L’aquaponie associe élevage de poissons et culture hors-sol, les déjections des premiers nourrissant les plantes. Un système qui pourrait rapidement passer au stade industriel…

Le poisson-tomate, une abomination OGM, genre le monstre de Frankenstein, avec des écailles et une chair rouge ? Pas du tout. Tomatenfisch, en allemand, est le nom de code d’un projet d’aquaponie ambitieux, officiellement baptisé Inapro, qui a démarré en janvier dernier et durera quatre ans. Avec six millions d’euros de subventions européennes, sur quatre sites de 500 m2 en Espagne, Belgique, Allemagne et Chine, 18 partenaires industriels et scientifiques vont tester un système dans lequel les plants de tomates se nourrissent des déjections des poissons tout en purifiant l’eau. Objectif ? Passer en mode industriel. Car l’aquaponie suscite l’espoir : le mariage entre élevage de poissons et culture hors-sol permet d’intensifier la production tout en économisant beaucoup de terre, d’eau et d’intrants.

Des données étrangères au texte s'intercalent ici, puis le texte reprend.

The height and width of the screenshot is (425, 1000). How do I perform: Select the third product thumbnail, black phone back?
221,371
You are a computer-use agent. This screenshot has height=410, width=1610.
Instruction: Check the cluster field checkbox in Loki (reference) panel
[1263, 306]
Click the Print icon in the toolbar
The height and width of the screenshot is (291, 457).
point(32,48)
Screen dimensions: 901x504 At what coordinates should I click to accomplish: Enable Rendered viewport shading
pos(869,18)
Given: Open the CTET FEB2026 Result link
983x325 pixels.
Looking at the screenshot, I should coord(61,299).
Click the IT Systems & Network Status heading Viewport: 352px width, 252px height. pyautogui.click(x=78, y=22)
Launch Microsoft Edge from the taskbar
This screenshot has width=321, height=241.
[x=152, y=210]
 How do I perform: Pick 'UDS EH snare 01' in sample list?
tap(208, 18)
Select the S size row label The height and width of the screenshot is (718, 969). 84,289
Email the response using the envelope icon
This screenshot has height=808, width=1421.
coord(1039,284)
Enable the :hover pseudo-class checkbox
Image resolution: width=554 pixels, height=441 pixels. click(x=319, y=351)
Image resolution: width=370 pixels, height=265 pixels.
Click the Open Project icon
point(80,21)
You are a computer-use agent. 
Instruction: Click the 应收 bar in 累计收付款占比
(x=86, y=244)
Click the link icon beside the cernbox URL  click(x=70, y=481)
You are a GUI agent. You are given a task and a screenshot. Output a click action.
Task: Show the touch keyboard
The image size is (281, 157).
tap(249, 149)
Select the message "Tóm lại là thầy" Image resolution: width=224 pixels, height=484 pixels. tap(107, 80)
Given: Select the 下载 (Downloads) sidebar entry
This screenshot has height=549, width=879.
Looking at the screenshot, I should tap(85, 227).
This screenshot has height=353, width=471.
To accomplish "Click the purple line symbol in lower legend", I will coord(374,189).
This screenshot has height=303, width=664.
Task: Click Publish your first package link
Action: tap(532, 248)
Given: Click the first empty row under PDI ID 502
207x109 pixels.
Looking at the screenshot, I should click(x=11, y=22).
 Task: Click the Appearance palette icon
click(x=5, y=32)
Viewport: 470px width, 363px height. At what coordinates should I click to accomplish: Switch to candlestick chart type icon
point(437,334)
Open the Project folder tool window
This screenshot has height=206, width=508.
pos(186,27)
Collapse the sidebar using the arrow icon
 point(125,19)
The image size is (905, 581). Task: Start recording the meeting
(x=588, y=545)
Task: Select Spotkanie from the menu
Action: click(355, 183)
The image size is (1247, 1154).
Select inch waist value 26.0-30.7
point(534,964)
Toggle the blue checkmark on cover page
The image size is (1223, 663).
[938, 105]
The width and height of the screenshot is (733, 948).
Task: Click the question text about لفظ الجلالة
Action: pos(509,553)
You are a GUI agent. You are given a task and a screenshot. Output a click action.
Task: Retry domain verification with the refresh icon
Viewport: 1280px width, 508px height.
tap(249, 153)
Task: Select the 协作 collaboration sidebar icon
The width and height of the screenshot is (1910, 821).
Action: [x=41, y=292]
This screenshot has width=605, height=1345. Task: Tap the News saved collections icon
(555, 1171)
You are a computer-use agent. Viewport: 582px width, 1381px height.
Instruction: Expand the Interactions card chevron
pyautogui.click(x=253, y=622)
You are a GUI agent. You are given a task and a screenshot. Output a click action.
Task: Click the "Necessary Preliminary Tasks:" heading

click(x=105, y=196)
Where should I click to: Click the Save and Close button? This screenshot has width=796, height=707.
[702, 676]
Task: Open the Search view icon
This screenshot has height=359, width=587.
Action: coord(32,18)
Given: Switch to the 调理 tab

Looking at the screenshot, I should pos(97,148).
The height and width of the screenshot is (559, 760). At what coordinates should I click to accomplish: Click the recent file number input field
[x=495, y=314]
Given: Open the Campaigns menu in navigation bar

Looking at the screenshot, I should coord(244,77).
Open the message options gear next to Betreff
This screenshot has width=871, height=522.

Pratiquée par les Chinois et les Aztèques dès l’Antiquité, cette technologie a refait surface dans les années 1980, en Australie et en Asie, et se propage peu à peu dans le monde, de Gaza à Haïti, de façon artisanale.

Tilapias et eau chaude

Mais, aujourd’hui, la technique semble fin prête à se déployer à grande échelle. Le marché de l’aquaponie pourrait passer de 180 millions de dollars (134 millions d’euros) en 2013 à un milliard de dollars (750 millions d’euros) en 2020, selon un rapport de 2012 de l’institut d’études américain IndustryArc. A l’Inapro, on y croit. « Nous voulons prouver la viabilité économique du système et développer des solutions modulables qui soient évolutives et adaptables aux conditions locales », lance Werner Kloas, chercheur à l’Institut Leibniz pour l’eau douce et l’aquaponie (IGB) à Berlin, où le projet a pris naissance. A l’Institut, on a des arguments costauds pour penser que la salade de tomates et tilapia a un bel avenir. Sur les sites pilotes, « la consommation d’eau sera environ de 1 % du volume entier du système par jour, et nous n’emploierons aucun pesticide », précise Georg Staaks, lui aussi chercheur à l’IGB. Reste à savoir si les nutriments apportés aux plantes par les poissons seront suffisants. Et à déterminer les besoins en énergie, issue du solaire ou de la méthanisation, car les poissons, comme les tomates, aiment les températures avoisinant les 27 °C !

Truite à la spiruline

L’Inapro a réunit huit pays différents : Allemagne, Chine, Espagne, Italie, Belgique, Pays-Bas, Autriche et Norvège. La France n’est pas sur ce coup-là. Pourtant, chez nous aussi, l’aquaponie suscite des vocations. Abder Abbaz, expert-comptable de 46 ans, avec un double parcours dans la finance et dans le social, a tout plaqué pour s’y consacrer. Son projet, Aquaponie Valley, démarrera en avril 2015, à l’Esat (Etablissement de service d’aide par le travail, qui emploie des personnes handicapées) de Beauchastel (Ardèche). Il compte déjà de nombreux soutiens : la Croix-Rouge – qui gère l’Esat –, le département, le Cirad (Centre de coopération internationale en recherche agronomique pour le développement), la région Rhône-Alpes, un incubateur d’entreprises sociales innovantes, la bourse French Tech de la Banque publique d’investissement… Car l’idée est passionnante : produire de la truite arc-en-ciel en même temps que de la spiruline et des herbes aromatiques, en circuit fermé et sans intrants chimiques.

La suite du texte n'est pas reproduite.